Aim of the task =
Please recast every line of the rows below as a two-column Markdown table. Put the line number under Index and the line itself under Text, and leave out blank lines.

##### Information shown #####

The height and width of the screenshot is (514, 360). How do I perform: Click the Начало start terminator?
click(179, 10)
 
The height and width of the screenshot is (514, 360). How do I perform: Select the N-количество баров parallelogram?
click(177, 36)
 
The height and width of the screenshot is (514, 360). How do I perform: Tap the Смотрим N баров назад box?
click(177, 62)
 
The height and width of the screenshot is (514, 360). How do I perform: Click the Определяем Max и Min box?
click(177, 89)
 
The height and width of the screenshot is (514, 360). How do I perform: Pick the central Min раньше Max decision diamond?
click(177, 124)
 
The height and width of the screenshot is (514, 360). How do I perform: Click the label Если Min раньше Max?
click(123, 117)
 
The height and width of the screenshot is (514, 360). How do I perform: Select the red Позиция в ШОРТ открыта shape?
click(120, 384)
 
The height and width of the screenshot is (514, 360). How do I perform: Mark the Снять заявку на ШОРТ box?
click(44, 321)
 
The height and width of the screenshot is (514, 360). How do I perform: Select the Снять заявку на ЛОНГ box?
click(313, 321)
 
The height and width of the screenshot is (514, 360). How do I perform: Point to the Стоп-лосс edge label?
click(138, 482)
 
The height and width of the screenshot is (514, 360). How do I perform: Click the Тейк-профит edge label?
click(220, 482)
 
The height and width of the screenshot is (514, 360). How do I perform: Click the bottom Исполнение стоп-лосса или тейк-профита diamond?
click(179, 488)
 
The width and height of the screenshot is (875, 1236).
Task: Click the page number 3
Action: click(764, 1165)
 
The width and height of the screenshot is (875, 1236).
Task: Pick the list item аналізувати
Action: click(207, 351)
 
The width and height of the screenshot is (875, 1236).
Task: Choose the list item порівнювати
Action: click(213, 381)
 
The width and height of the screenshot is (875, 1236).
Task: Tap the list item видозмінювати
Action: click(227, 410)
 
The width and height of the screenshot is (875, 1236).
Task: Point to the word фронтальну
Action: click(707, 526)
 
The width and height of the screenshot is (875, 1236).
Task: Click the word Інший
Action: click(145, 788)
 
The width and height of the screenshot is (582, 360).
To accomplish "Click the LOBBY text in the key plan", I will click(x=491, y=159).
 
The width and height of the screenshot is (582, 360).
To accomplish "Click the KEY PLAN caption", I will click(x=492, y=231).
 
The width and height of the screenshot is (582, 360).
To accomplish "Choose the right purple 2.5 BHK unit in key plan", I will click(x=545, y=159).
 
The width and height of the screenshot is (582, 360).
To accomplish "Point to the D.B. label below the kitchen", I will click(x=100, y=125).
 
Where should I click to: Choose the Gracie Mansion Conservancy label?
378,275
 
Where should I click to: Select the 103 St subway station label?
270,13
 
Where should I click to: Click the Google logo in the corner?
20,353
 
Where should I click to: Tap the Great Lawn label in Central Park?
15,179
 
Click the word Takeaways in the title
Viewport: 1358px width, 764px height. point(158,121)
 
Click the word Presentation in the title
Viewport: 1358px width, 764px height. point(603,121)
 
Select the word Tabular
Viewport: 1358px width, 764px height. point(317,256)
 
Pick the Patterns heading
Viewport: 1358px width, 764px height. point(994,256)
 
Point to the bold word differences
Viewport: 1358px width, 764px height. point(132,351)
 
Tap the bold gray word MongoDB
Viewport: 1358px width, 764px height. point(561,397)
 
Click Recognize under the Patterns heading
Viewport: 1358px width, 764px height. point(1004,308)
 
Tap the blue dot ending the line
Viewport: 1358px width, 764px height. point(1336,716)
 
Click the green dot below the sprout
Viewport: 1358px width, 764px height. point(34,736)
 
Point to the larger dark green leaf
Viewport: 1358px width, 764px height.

#####

Task answer =
| Index | Text |
|---|---|
| 1 | The height and width of the screenshot is (514, 360). How do I perform: Click the Начало start terminator? |
| 2 | click(179, 10) |
| 3 | The height and width of the screenshot is (514, 360). How do I perform: Select the N-количество баров parallelogram? |
| 4 | click(177, 36) |
| 5 | The height and width of the screenshot is (514, 360). How do I perform: Tap the Смотрим N баров назад box? |
| 6 | click(177, 62) |
| 7 | The height and width of the screenshot is (514, 360). How do I perform: Click the Определяем Max и Min box? |
| 8 | click(177, 89) |
| 9 | The height and width of the screenshot is (514, 360). How do I perform: Pick the central Min раньше Max decision diamond? |
| 10 | click(177, 124) |
| 11 | The height and width of the screenshot is (514, 360). How do I perform: Click the label Если Min раньше Max? |
| 12 | click(123, 117) |
| 13 | The height and width of the screenshot is (514, 360). How do I perform: Select the red Позиция в ШОРТ открыта shape? |
| 14 | click(120, 384) |
| 15 | The height and width of the screenshot is (514, 360). How do I perform: Mark the Снять заявку на ШОРТ box? |
| 16 | click(44, 321) |
| 17 | The height and width of the screenshot is (514, 360). How do I perform: Select the Снять заявку на ЛОНГ box? |
| 18 | click(313, 321) |
| 19 | The height and width of the screenshot is (514, 360). How do I perform: Point to the Стоп-лосс edge label? |
| 20 | click(138, 482) |
| 21 | The height and width of the screenshot is (514, 360). How do I perform: Click the Тейк-профит edge label? |
| 22 | click(220, 482) |
| 23 | The height and width of the screenshot is (514, 360). How do I perform: Click the bottom Исполнение стоп-лосса или тейк-профита diamond? |
| 24 | click(179, 488) |
| 25 | The width and height of the screenshot is (875, 1236). |
| 26 | Task: Click the page number 3 |
| 27 | Action: click(764, 1165) |
| 28 | The width and height of the screenshot is (875, 1236). |
| 29 | Task: Pick the list item аналізувати |
| 30 | Action: click(207, 351) |
| 31 | The width and height of the screenshot is (875, 1236). |
| 32 | Task: Choose the list item порівнювати |
| 33 | Action: click(213, 381) |
| 34 | The width and height of the screenshot is (875, 1236). |
| 35 | Task: Tap the list item видозмінювати |
| 36 | Action: click(227, 410) |
| 37 | The width and height of the screenshot is (875, 1236). |
| 38 | Task: Point to the word фронтальну |
| 39 | Action: click(707, 526) |
| 40 | The width and height of the screenshot is (875, 1236). |
| 41 | Task: Click the word Інший |
| 42 | Action: click(145, 788) |
| 43 | The width and height of the screenshot is (582, 360). |
| 44 | To accomplish "Click the LOBBY text in the key plan", I will click(x=491, y=159). |
| 45 | The width and height of the screenshot is (582, 360). |
| 46 | To accomplish "Click the KEY PLAN caption", I will click(x=492, y=231). |
| 47 | The width and height of the screenshot is (582, 360). |
| 48 | To accomplish "Choose the right purple 2.5 BHK unit in key plan", I will click(x=545, y=159). |
| 49 | The width and height of the screenshot is (582, 360). |
| 50 | To accomplish "Point to the D.B. label below the kitchen", I will click(x=100, y=125). |
| 51 | Where should I click to: Choose the Gracie Mansion Conservancy label? |
| 52 | 378,275 |
| 53 | Where should I click to: Select the 103 St subway station label? |
| 54 | 270,13 |
| 55 | Where should I click to: Click the Google logo in the corner? |
| 56 | 20,353 |
| 57 | Where should I click to: Tap the Great Lawn label in Central Park? |
| 58 | 15,179 |
| 59 | Click the word Takeaways in the title |
| 60 | Viewport: 1358px width, 764px height. point(158,121) |
| 61 | Click the word Presentation in the title |
| 62 | Viewport: 1358px width, 764px height. point(603,121) |
| 63 | Select the word Tabular |
| 64 | Viewport: 1358px width, 764px height. point(317,256) |
| 65 | Pick the Patterns heading |
| 66 | Viewport: 1358px width, 764px height. point(994,256) |
| 67 | Point to the bold word differences |
| 68 | Viewport: 1358px width, 764px height. point(132,351) |
| 69 | Tap the bold gray word MongoDB |
| 70 | Viewport: 1358px width, 764px height. point(561,397) |
| 71 | Click Recognize under the Patterns heading |
| 72 | Viewport: 1358px width, 764px height. point(1004,308) |
| 73 | Tap the blue dot ending the line |
| 74 | Viewport: 1358px width, 764px height. point(1336,716) |
| 75 | Click the green dot below the sprout |
| 76 | Viewport: 1358px width, 764px height. point(34,736) |
| 77 | Point to the larger dark green leaf |
| 78 | Viewport: 1358px width, 764px height. |